La logique capitaliste, parce qu'elle conduit à exacerber les injustices
sociales, aggravant la pauvreté et la misère à un degré
insupportable, tandis que s'affichent avec insolence les profits d'une minorité,
profits qui à l'évidence naissent de cette misère et de
l'exploitation, entraîne en retour une autre logique, celle du regroupement
des exploités pour défendre leurs intérêts.
En mondialisant comme jamais sa propre crise, le capitalisme donne toute sa
portée à l'idée de solidarité internationale des
travailleurs. Vive le 1er mai !
Eric
Lemel
La
réforme de la représentativité syndicale
ou la politique du donnant donnant
Alors que la population salariée est frappée par les coups redoublés
du gouvernement Sarkozy contre le niveau de vie, le droit du travail ou la Fonction
publique, sans aucune réaction d'envergure des organisations syndicales,
celles-ci, depuis plusieurs semaines, négocient un accord sur la "
représentativité syndicale " qui risque de changer, de façon
importante, pour les salariés et les militants, les conditions de la
lutte syndicale dans ce pays.
Dans la nuit du 9 au 10 avril, CGT et CFDT ont signé avec le Medef un
texte commun, plutôt inquiétant.
Le Medef s'en est aussitôt félicité.
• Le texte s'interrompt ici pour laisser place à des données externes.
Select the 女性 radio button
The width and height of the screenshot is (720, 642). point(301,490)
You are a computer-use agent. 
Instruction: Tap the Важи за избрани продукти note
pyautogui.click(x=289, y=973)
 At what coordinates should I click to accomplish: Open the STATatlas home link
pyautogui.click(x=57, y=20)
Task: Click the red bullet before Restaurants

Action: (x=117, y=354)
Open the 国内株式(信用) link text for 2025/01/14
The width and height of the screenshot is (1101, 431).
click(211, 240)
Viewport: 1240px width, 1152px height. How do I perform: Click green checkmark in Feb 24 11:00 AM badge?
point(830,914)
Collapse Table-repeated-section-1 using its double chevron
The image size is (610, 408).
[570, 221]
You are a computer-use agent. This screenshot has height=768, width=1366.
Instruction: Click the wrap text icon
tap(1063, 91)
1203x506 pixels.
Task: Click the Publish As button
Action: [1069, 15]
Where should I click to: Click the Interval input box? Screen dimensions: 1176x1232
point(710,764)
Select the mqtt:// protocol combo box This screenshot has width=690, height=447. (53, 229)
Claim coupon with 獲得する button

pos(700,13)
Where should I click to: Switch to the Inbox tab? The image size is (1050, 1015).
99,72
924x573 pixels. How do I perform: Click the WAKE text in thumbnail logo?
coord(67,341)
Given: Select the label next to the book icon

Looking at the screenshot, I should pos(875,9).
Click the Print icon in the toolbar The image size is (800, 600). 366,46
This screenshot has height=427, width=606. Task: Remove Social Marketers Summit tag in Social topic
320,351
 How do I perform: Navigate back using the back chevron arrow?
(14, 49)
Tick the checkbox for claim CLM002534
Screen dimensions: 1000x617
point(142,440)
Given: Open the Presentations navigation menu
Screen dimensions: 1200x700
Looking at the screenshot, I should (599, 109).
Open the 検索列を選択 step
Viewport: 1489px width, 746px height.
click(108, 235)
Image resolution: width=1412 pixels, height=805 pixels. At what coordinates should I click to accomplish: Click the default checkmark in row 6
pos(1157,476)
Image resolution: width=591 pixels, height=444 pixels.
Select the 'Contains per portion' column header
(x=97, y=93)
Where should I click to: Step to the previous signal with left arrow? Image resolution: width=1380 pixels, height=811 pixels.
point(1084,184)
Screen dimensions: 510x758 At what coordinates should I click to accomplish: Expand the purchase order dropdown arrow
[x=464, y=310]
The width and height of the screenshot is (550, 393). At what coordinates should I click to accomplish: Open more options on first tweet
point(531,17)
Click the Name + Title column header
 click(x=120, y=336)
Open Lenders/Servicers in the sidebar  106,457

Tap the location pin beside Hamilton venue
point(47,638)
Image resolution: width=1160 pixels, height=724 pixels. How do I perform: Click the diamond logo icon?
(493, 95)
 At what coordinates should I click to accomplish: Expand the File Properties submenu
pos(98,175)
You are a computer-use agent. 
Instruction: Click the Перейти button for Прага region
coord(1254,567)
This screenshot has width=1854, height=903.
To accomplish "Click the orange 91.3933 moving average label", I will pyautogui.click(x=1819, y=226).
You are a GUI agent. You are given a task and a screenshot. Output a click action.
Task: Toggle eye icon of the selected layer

Le chef de file de
la délégation patronale a déclaré : "
Après l'accord sur la modernisation du marché du travail, ce projet
est le 2e texte très important en l'espace de 3 mois
il ouvre
plus d'espace pour le contrat, par rapport à la loi
"
Le ministre du travail Xavier Bertrand y voit un " gage d'efficacité
pour la conduite des réformes que le gouvernement entend mener
"
Dès l'annonce de ce texte commun, deux organisations minoritaires, parmi
celles qui risquent de faire les frais de l'accord, l'Unsa et la CGC, ont annoncé
leur prochaine fusion, ce qui n'ira, sans doute, pas sans problèmes,
la CGC étant proche de l'UMP, alors que l'Unsa l'est du PS. Ces deux
organisations ont également annoncé des pourparlers en vue d'un
rapprochement avec la CFTC, voire FO qui n'ont pas démenti.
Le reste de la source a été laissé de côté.